Stored items

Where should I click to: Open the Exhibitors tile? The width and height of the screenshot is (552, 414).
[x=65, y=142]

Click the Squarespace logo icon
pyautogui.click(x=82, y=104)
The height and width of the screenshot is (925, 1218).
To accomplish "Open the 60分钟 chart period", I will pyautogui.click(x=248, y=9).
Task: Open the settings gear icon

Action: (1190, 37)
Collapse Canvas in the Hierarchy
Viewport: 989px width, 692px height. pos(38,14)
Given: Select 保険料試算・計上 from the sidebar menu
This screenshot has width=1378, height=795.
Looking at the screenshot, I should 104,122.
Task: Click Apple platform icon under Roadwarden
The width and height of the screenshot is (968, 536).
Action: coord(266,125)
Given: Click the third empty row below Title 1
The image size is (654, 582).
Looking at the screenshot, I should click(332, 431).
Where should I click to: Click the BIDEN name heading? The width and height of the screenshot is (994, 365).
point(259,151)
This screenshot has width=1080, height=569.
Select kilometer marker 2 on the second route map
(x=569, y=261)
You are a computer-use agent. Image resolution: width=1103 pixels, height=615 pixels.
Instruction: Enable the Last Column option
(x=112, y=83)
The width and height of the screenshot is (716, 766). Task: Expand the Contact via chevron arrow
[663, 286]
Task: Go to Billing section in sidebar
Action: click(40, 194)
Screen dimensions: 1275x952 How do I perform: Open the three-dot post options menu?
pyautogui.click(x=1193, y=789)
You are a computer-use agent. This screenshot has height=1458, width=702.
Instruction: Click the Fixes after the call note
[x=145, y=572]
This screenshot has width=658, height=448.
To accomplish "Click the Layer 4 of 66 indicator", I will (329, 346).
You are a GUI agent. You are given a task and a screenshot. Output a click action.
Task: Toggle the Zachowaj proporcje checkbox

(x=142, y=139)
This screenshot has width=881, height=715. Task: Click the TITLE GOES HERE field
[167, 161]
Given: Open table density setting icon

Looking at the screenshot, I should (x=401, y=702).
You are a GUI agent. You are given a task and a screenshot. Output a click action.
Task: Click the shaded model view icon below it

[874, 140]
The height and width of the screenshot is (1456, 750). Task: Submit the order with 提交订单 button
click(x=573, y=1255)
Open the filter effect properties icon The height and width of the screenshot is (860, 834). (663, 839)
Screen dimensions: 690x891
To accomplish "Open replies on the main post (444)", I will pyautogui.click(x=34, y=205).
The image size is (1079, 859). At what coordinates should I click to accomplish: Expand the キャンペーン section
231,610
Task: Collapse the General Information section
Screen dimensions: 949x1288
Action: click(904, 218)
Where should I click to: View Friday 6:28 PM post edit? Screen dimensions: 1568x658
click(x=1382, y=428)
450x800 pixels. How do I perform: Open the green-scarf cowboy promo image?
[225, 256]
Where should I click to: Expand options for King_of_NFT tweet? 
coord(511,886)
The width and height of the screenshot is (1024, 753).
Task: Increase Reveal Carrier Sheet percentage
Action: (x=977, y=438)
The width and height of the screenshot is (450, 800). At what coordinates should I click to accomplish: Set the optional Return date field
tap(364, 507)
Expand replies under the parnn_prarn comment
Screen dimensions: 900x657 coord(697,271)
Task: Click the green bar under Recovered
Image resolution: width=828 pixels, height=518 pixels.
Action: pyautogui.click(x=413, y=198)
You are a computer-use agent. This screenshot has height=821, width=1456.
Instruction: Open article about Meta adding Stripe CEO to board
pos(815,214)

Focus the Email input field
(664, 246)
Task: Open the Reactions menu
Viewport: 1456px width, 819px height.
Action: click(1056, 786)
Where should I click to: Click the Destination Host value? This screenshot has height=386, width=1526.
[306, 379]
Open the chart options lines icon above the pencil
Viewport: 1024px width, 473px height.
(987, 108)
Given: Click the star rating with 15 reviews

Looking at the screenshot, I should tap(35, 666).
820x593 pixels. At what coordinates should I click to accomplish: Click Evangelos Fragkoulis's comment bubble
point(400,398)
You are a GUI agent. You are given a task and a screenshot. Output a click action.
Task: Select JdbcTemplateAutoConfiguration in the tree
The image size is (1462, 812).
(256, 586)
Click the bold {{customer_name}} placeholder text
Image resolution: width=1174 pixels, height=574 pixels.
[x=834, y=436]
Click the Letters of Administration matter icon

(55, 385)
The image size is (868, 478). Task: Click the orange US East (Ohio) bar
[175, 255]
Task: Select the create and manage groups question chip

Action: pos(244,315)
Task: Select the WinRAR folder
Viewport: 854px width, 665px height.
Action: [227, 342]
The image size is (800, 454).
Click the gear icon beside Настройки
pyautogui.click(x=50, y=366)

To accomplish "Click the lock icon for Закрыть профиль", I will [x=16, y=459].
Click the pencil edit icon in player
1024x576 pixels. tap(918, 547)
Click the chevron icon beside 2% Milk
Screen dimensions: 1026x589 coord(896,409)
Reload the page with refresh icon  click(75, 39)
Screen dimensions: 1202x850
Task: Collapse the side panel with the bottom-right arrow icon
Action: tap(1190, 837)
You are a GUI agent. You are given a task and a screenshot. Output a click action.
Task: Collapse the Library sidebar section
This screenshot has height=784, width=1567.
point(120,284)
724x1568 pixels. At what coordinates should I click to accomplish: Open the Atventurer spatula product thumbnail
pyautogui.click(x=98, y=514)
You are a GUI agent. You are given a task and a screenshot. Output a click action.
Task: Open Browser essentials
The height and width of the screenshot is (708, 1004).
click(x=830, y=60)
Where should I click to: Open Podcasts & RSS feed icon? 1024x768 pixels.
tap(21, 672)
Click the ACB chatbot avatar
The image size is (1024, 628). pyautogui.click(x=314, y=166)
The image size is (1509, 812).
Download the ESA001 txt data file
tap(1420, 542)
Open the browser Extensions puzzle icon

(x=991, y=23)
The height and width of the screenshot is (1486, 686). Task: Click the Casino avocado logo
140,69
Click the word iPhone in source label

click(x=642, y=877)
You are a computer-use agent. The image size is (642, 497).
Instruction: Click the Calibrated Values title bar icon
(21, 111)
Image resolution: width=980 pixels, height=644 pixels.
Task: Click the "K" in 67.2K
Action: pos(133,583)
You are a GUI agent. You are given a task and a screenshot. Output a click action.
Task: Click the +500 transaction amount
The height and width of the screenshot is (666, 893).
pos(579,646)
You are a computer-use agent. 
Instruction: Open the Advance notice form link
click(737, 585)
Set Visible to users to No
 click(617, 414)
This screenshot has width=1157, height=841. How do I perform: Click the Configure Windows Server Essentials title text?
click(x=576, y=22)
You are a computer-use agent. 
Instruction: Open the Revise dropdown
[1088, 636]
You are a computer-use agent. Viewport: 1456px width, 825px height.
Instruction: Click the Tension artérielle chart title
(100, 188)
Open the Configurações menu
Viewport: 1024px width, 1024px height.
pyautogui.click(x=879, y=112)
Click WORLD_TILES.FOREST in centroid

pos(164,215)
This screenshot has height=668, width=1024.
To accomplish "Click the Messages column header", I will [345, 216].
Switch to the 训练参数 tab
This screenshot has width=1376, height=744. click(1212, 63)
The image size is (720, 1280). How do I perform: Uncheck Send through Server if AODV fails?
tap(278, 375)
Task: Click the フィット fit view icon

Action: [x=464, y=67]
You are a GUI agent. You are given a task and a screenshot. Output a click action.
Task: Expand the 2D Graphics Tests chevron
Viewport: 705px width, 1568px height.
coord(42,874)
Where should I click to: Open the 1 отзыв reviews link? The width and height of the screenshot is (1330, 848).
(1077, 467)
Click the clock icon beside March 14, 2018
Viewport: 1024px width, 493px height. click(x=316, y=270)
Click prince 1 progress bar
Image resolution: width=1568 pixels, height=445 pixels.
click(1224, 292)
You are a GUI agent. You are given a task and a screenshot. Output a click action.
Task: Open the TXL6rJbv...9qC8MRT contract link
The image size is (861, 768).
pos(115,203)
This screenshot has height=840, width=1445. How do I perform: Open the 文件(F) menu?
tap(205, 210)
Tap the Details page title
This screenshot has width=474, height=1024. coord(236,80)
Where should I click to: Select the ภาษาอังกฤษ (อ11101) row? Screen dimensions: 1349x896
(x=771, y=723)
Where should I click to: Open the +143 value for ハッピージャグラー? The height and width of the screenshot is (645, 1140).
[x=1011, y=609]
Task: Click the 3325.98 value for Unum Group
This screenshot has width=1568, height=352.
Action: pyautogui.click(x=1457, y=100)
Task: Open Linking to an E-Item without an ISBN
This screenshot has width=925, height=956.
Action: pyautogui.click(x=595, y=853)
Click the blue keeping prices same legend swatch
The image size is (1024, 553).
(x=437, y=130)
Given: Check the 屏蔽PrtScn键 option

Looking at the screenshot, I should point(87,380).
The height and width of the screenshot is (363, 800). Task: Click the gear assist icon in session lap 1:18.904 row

_What you are asked to do:_
Starting at the line with "Click the blue", restate each line through the end of the records, both ends included, and stop there.

_Expected answer:_
Click the blue keeping prices same legend swatch
The image size is (1024, 553).
(x=437, y=130)
Given: Check the 屏蔽PrtScn键 option

Looking at the screenshot, I should point(87,380).
The height and width of the screenshot is (363, 800). Task: Click the gear assist icon in session lap 1:18.904 row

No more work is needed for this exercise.